HP-DLF: High Performance Deep Learning Framework
The goal of HP-DLF is to provide researchers and developers in the “deep learning” domain an easy access to current and future high-performance computing systems. For this purpose, a new software framework will be developed, which automates the highly complex parallel training of large neural networks on heterogeneous computing clusters. The focus is on scaling and energy efficiency, as well as high portability and user transparency. The goal is to scale the training of networks designed in existing frameworks, without additional user effort, over a three-digit number of compute nodes.
DLBB: Deep Learning Building Blocks
DLBB is a project funded through the Cluster of Excellence on “Multimodal Computing and Interaction” (MMCI). The goal of the project is to research and define high-performance, cross-platform abstractions via meta-programming for deep learning frameworks. This will, in particular, include
- how to describe the basic building blocks in a textbook-like style
- how to combine and optimize a sequence of building blocks, and
- how to run on different hardware (CPU, GPU, etc).

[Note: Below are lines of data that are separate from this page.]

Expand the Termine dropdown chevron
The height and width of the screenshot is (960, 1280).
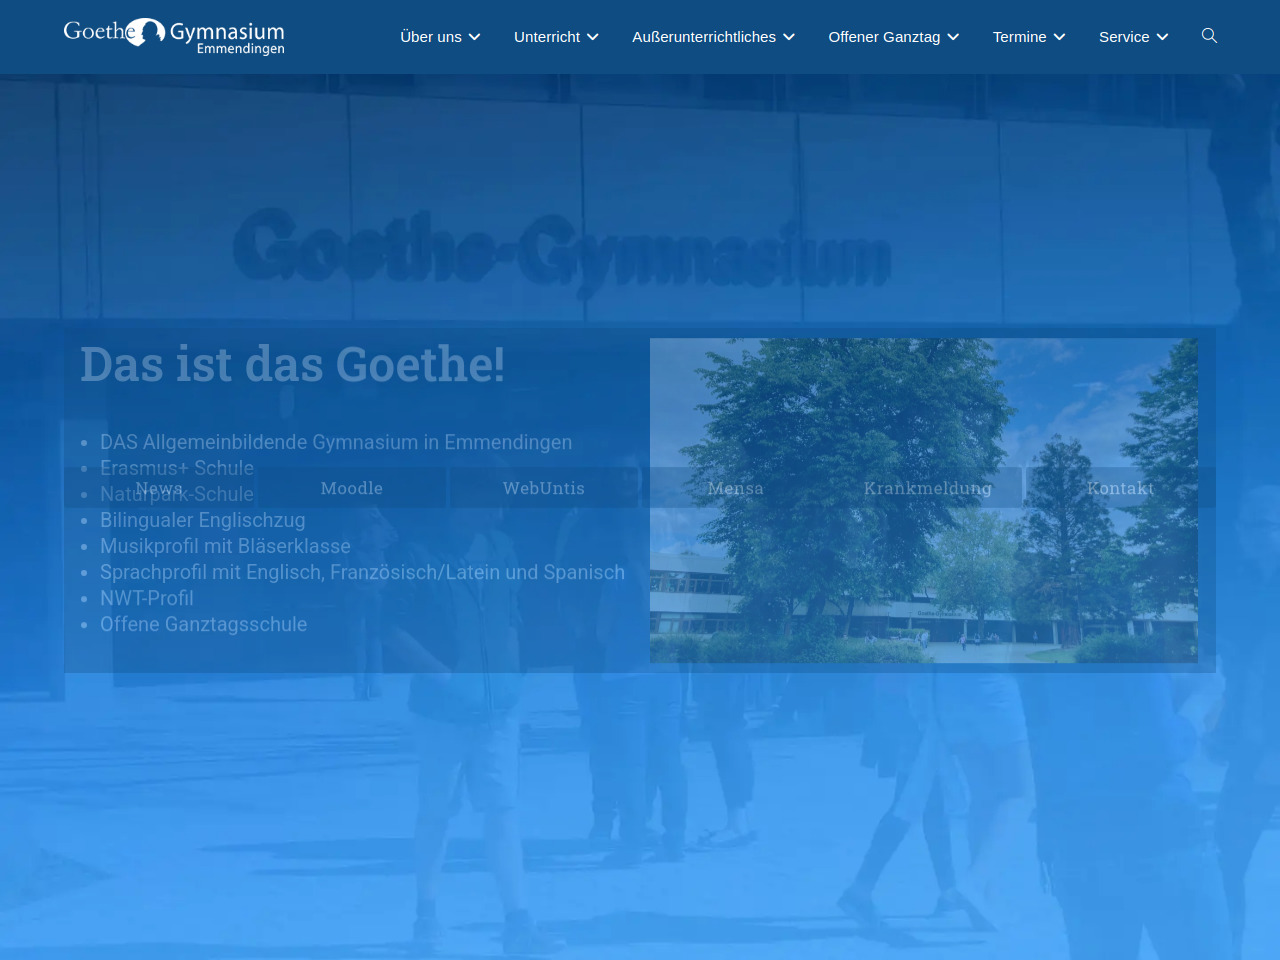pos(1060,37)
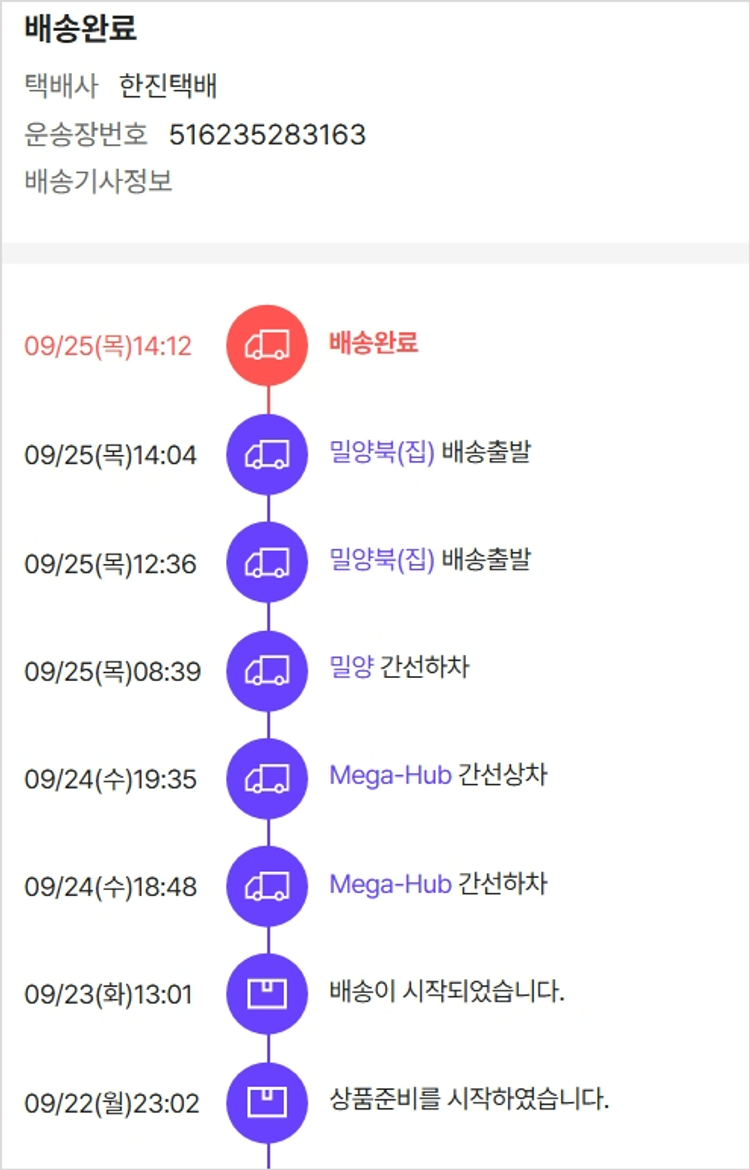Image resolution: width=750 pixels, height=1170 pixels.
Task: Open Mega-Hub link for 간선상차
Action: point(390,776)
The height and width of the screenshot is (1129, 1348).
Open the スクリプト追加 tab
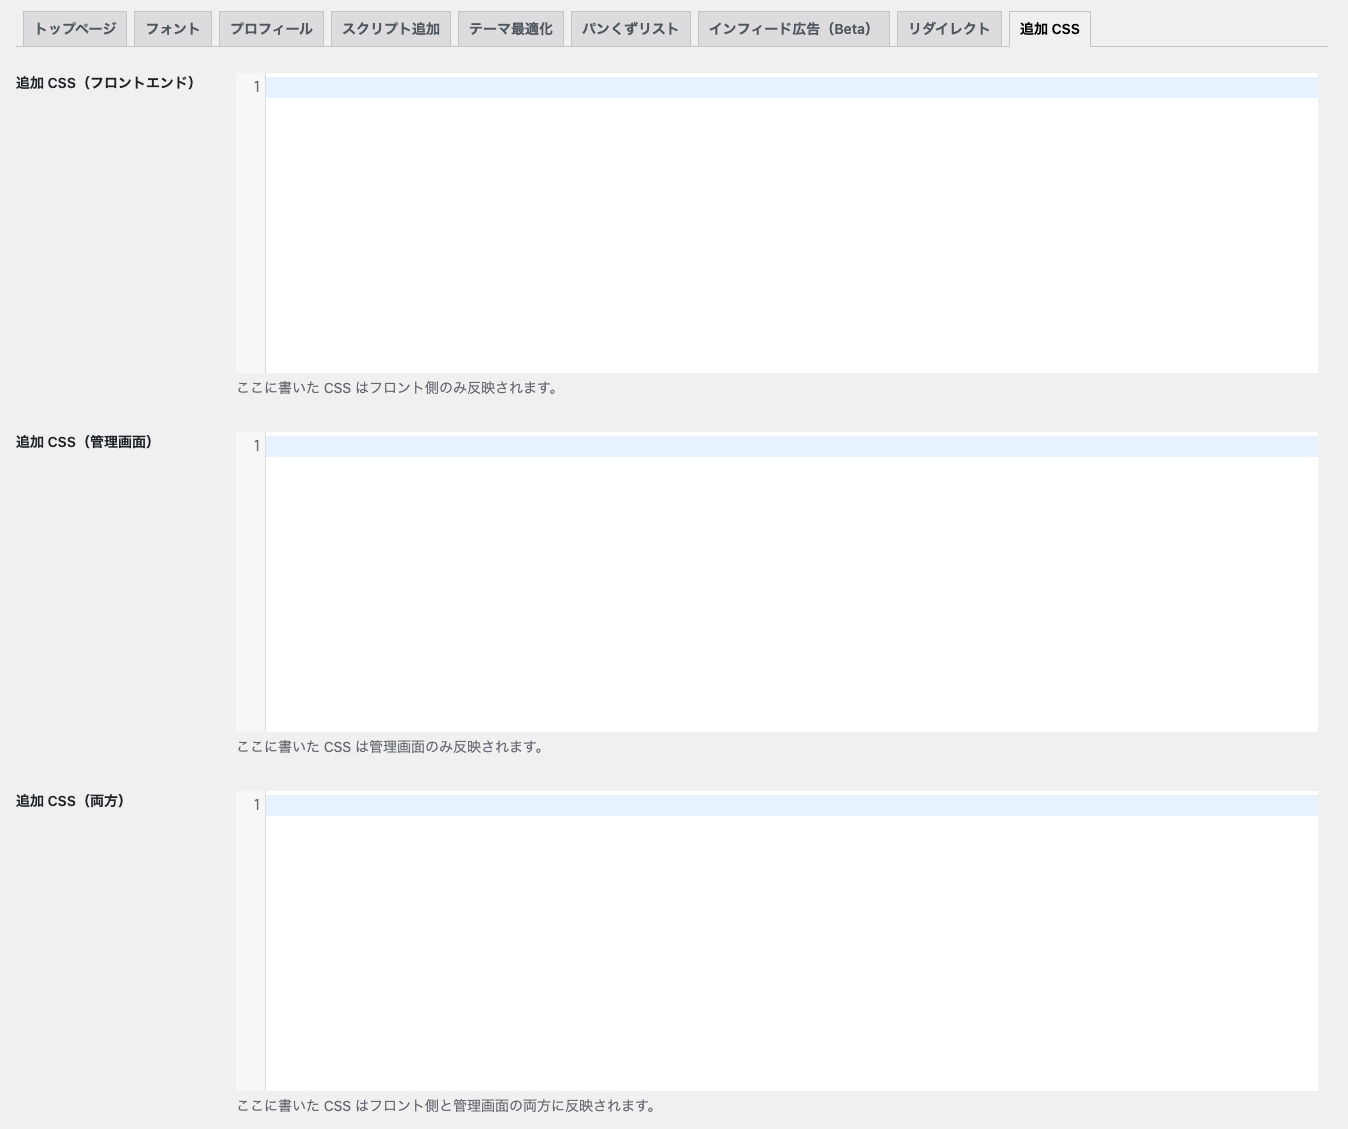(x=390, y=29)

ProThOS: Programmable Taskflow Oriented Operating System
ProThOS is a research project funded by the German Federal Ministry of Education and Research (BMBF) through a directive for funding for “basic research for HPC software in high-performance computing”. Parallelization in the exascale era is a major challenge not only from the perspective of a programming model but also to the execution environment: data dependencies are not recognized correctly, the execution overhead is too large, heterogeneity can not be used, etc. Efforts to address this issue in a smart intermediate layer fail due to the incurred overhead. ProThOS therefore brings programming and execution closer together and bases the data-flow-oriented programming language closely on the execution environment as well as the language constructs to the operating system. The language model remains C/C++ oriented and it will be shown that these principles can be mapped in an efficient way to heterogeneous infrastructures. By integration into the operating system, the execution overhead is drastically reduced. The DFKI researches and develops in ProThOS mainly the programming of such systems and investigates this on the basis of ray tracing and stencil pipelines.

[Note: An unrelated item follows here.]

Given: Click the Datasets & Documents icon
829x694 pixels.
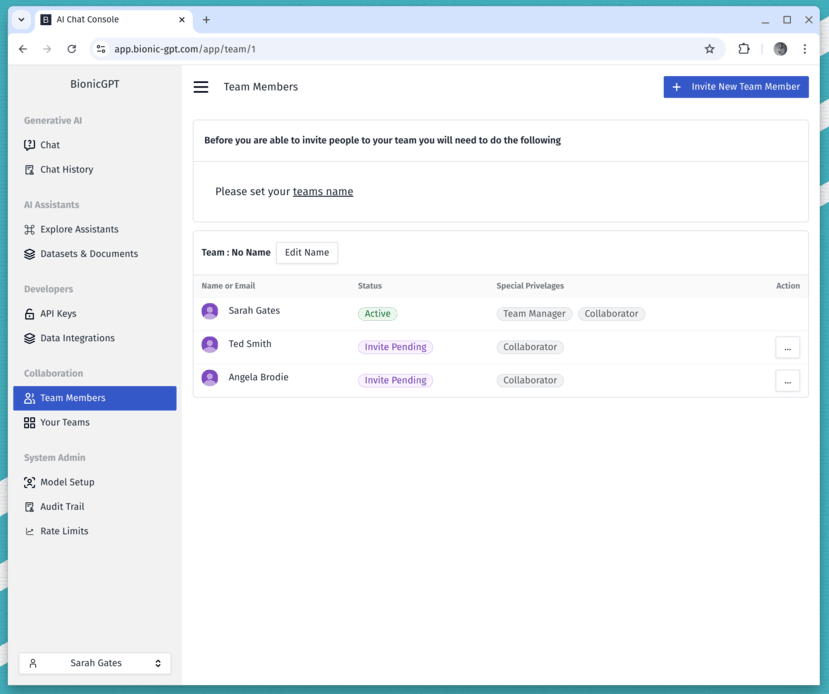Looking at the screenshot, I should click(32, 253).
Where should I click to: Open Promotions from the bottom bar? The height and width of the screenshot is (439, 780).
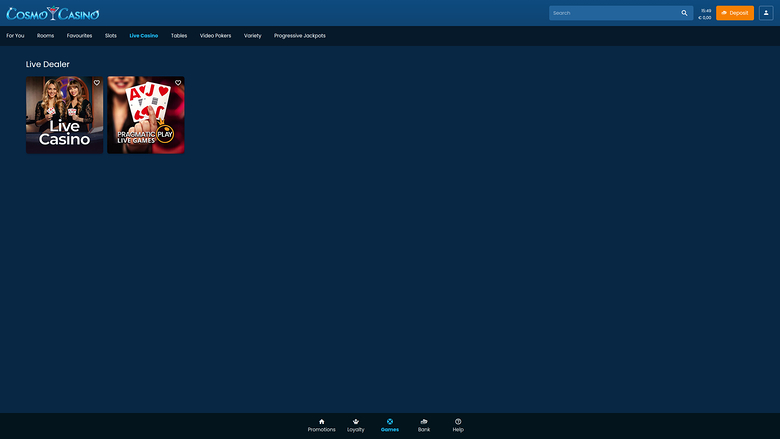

Project website: https://manythreads.github.io/prothos
Metacca: Metaprogramming for Accelerators
Metacca is a research project funded by the German Federal Ministry of Education and Research (BMBF) through a directive for funding for “basic research for HPC software in high-performance computing”. The goal of Metacca is to extend the AnyDSL framework into a homogeneous programming environment for heterogeneous single- and multi-node systems. To this effect, the existing programming language and compiler will be extended by an expressive type system and language features enabling efficient programming of accelerators. Significant aspects of this extension concern the modeling of memory on heterogeneous devices, distribution of data to multiple compute nodes and improving the precision and power of the partial evaluation approach.
Within the project further support for distribution and synchronization for data-parallel programs will be built on top of these language enhancements as a library making use of AnyDSL’s partial evaluation features. Performance models and static analysis tools will be integrated into the AnyDSL tool chain to support development of applications and tuning of parameters. A runtime environment with built-in performance profiling will take care of resource management and system configuration. The resulting framework is evaluated using applications from bioinformatics and ray tracing. The target platforms are single heterogeneous nodes and clusters with several accelerators.

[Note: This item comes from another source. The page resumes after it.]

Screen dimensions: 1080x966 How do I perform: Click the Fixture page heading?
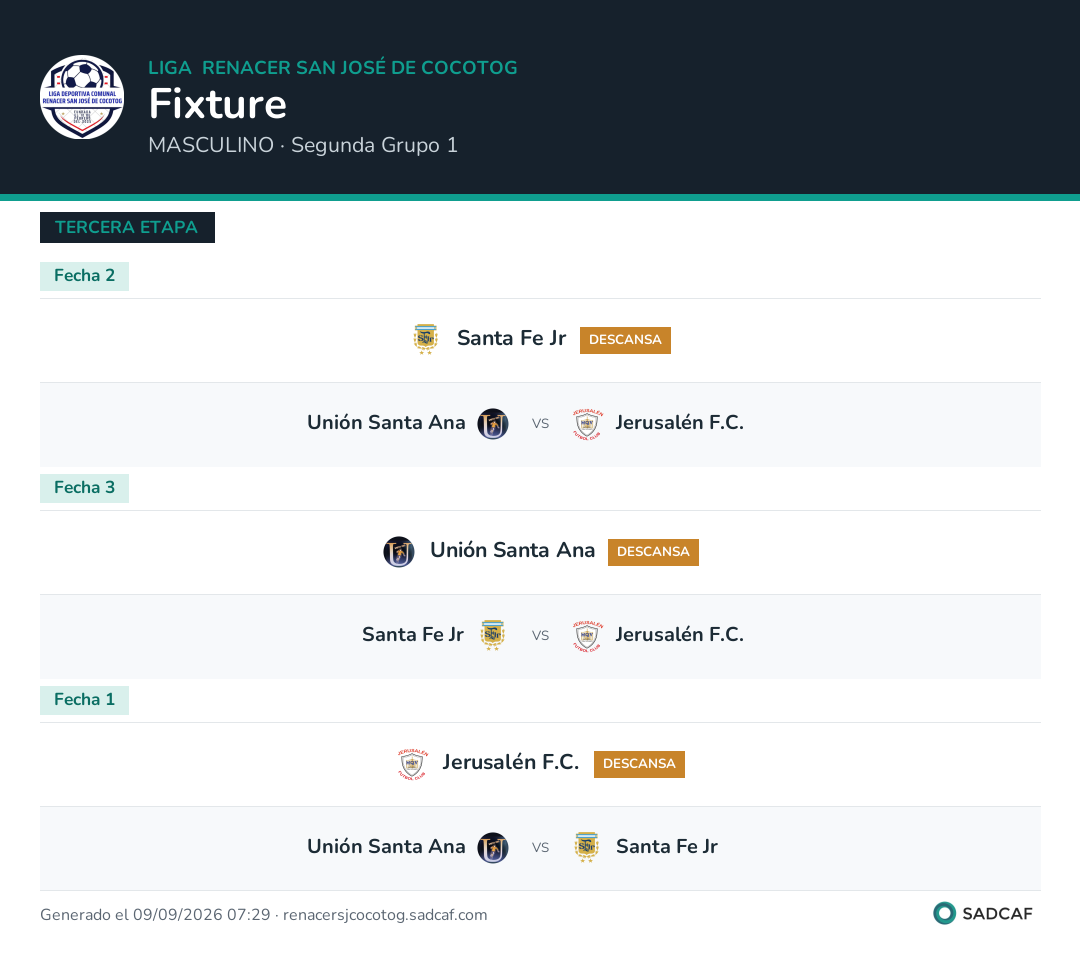pos(218,104)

Project website: https://metacca.github.io
AnyDSL – A Framework for Rapid Development of Domain-Specific Libraries
AnyDSL is a framework for domain-specific libraries (DSLs). These are implemented in our language Impala. In order to achieve high-performance, Impala partially evaluates any abstractions these libraries might impose. Partial evaluation and other optimizations are performed on AnyDSL’s intermediate representation Thorin.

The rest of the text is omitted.